VORLIEGENDER TEXT:
--------------------------------------------------

Das Misstrauen und die Opfermentalität verhindern eine Mobilität der jungen Cités- Bewohner. Ihre räumliche Mobilität ist nicht größer als ihre soziale. Das Territorium der Beweglichkeit begrenzt sich auf die nähere Umgebung des Wohnorts und diese wird durch die Gemeinsamkeit verteidigt und beherrscht. Die Jungen stehen in einem Gruppenzwang dieser Kultur. Individuelles Handels wird unterbunden und dem Druck der Gruppe kann sich keiner entziehen. Wenn der Innenminister von „…verlorenem Territorium, das wieder erobert werden muss…“ spricht, wird dies von den Gruppen als Ankündigung eines Kampfes gegen ihr Gebiet, ihren verblieben Lebensmittelpunkt verstanden. Und in dieser Hoffnungslosigkeit ist die Verteidigung gegen die „Landnahme“ in den Augen der Bewohner nur legitim. Dazu kommt der Ehrenkodex der Gruppe, Rache zu nehmen für den „Polizeimord“ an den beiden Jugendlichen, die auf Ihrer Flucht ums Leben kamen. Die Bezeichnung der Cités- Bewohner als „racaille“ (verachtenswertes Gesindel) durch den Innenminister Sarkosy heizt die anti-gesellschaftliche Stimmung nochmals auf und bietet den „Straßenkämpfern“ eine zusätzliche Plattform, um die nächtlichen Feuer zu rechtfertigen.



„Gewalt ist der Ausdruck einer unterdrückten Subjektivität…., in der das Individuum der Möglichkeit, eigene Entscheidungen zu treffen beraubt wird“

Frankreichs Politiker sind in einer prekären bis peinlichen Lage und eine Antwort, die „Ausnahmezustand“ heißt, ist nur eine Verzögerung einer seit Jahrzehnten fälligen Lösung - und nicht eine Einstellung der bereits gelaufenen finanziellen Mittel zur Verbesserung der Lebenssituation und einer Konfliktvermeidung durch Prävention.



Die ersten größeren Unruhen fanden bereits

1979

in der Cité Olivier-de-Serres bei Lyon statt. Damals wurden Polizisten mit Steinen und teils mit Schüssen empfangen. Jugendliche stahlen in der Innenstadt von Paris einen Wagen und fuhren damit in das „Ghetto“, wo der Wagen abgebrannt wurde.

--------------------------------------------------

BEREITGESTELLTES MATERIAL:
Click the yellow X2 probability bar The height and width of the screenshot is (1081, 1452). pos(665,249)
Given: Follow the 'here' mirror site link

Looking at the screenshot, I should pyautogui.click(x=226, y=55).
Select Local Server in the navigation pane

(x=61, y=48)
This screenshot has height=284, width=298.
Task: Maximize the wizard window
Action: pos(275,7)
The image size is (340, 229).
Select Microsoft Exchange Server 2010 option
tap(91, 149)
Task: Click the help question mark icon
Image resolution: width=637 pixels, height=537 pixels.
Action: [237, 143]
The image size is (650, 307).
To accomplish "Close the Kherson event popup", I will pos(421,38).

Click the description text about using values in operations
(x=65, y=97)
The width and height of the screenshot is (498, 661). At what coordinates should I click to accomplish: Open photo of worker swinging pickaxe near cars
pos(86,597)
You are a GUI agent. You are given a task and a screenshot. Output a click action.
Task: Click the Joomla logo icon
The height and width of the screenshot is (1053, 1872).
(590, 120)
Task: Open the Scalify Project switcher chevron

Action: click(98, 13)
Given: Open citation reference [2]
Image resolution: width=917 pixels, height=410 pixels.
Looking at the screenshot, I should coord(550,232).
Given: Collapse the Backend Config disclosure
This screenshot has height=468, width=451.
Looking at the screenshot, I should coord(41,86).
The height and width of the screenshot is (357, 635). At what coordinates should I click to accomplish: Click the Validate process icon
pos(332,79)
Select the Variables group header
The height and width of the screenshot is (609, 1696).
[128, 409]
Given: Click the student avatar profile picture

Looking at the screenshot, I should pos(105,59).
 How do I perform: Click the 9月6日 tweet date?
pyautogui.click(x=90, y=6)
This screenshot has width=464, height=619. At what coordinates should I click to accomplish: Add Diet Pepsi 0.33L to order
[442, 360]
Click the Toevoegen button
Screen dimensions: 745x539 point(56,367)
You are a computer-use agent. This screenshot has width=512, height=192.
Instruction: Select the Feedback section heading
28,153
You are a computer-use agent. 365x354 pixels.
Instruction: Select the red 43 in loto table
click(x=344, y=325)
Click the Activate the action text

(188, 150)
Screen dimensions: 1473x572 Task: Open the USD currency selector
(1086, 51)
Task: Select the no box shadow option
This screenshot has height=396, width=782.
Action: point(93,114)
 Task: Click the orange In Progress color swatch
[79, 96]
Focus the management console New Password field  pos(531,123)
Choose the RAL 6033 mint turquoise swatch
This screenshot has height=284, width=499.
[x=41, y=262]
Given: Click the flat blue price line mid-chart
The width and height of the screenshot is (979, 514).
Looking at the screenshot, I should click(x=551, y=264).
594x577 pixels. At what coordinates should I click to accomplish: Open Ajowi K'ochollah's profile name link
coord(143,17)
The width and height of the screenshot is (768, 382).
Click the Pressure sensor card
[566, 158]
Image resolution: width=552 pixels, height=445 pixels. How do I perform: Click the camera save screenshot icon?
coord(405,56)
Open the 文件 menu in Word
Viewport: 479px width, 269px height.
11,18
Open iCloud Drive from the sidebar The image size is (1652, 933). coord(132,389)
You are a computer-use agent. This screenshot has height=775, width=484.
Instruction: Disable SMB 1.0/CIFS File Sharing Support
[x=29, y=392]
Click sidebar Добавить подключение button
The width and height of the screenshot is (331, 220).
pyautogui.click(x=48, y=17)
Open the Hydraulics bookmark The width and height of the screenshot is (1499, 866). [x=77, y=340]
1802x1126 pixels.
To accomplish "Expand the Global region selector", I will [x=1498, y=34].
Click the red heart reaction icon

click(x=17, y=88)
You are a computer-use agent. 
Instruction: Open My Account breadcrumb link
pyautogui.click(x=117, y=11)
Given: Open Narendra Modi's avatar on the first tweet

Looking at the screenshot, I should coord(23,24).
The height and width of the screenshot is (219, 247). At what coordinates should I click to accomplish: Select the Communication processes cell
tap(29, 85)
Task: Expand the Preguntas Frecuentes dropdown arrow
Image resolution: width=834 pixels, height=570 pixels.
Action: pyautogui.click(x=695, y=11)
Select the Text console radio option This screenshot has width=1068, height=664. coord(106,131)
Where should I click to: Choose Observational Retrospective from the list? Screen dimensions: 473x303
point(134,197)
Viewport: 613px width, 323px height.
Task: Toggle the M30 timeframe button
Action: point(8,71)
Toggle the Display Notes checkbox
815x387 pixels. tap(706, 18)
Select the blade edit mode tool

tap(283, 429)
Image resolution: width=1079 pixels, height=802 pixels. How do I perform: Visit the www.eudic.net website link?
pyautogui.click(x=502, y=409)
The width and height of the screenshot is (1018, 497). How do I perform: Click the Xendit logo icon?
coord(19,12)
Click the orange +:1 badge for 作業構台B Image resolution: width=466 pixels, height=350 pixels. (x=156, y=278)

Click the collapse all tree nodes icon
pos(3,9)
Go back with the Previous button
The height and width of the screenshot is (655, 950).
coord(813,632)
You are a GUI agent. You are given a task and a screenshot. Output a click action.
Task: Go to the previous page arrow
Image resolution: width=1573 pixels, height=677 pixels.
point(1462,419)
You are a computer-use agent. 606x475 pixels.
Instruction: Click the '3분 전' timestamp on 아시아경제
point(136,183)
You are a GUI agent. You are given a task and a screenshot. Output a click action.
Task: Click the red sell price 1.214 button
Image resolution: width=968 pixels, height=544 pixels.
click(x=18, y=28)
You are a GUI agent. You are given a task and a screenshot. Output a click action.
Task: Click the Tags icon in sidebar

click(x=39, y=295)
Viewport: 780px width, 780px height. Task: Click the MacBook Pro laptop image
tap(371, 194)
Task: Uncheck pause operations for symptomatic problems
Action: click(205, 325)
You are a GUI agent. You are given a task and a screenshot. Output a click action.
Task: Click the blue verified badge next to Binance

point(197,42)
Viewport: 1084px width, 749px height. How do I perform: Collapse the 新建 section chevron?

--------------------------------------------------

GESTELLTE AUFGABE 1:
Gib den Text über die Unruhen in den Cités ab den Worten „Frankreichs Politiker sind“ bis einschließlich „Wagen abgebrannt wurde.“ wieder und tausche dabei „Polizisten“ gegen „Beamte“.
GESTELLTE AUFGABE 2:
Gib die Einträge als JSON-Liste von Strings wieder, mit einem String pro Zeile und ohne Leerzeilen. Beginne bei der Zeile mit „The image size is (340, 229).“ und höre nach der Zeile mit „(x=65, y=97)“ auf.
Der Text und die Einträge hängen inhaltlich nicht miteinander zusammen.

AUSGEARBEITETE LÖSUNG 1:
Frankreichs Politiker sind in einer prekären bis peinlichen Lage und eine Antwort, die „Ausnahmezustand“ heißt, ist nur eine Verzögerung einer seit Jahrzehnten fälligen Lösung - und nicht eine Einstellung der bereits gelaufenen finanziellen Mittel zur Verbesserung der Lebenssituation und einer Konfliktvermeidung durch Prävention.



Die ersten größeren Unruhen fanden bereits

1979

in der Cité Olivier-de-Serres bei Lyon statt. Damals wurden Beamte mit Steinen und teils mit Schüssen empfangen. Jugendliche stahlen in der Innenstadt von Paris einen Wagen und fuhren damit in das „Ghetto“, wo der Wagen abgebrannt wurde.

AUSGEARBEITETE LÖSUNG 2:
[
  "The image size is (340, 229).",
  "Select Microsoft Exchange Server 2010 option",
  "tap(91, 149)",
  "Task: Click the help question mark icon",
  "Image resolution: width=637 pixels, height=537 pixels.",
  "Action: [237, 143]",
  "The image size is (650, 307).",
  "To accomplish \"Close the Kherson event popup\", I will pos(421,38).",
  "Click the description text about using values in operations",
  "(x=65, y=97)"
]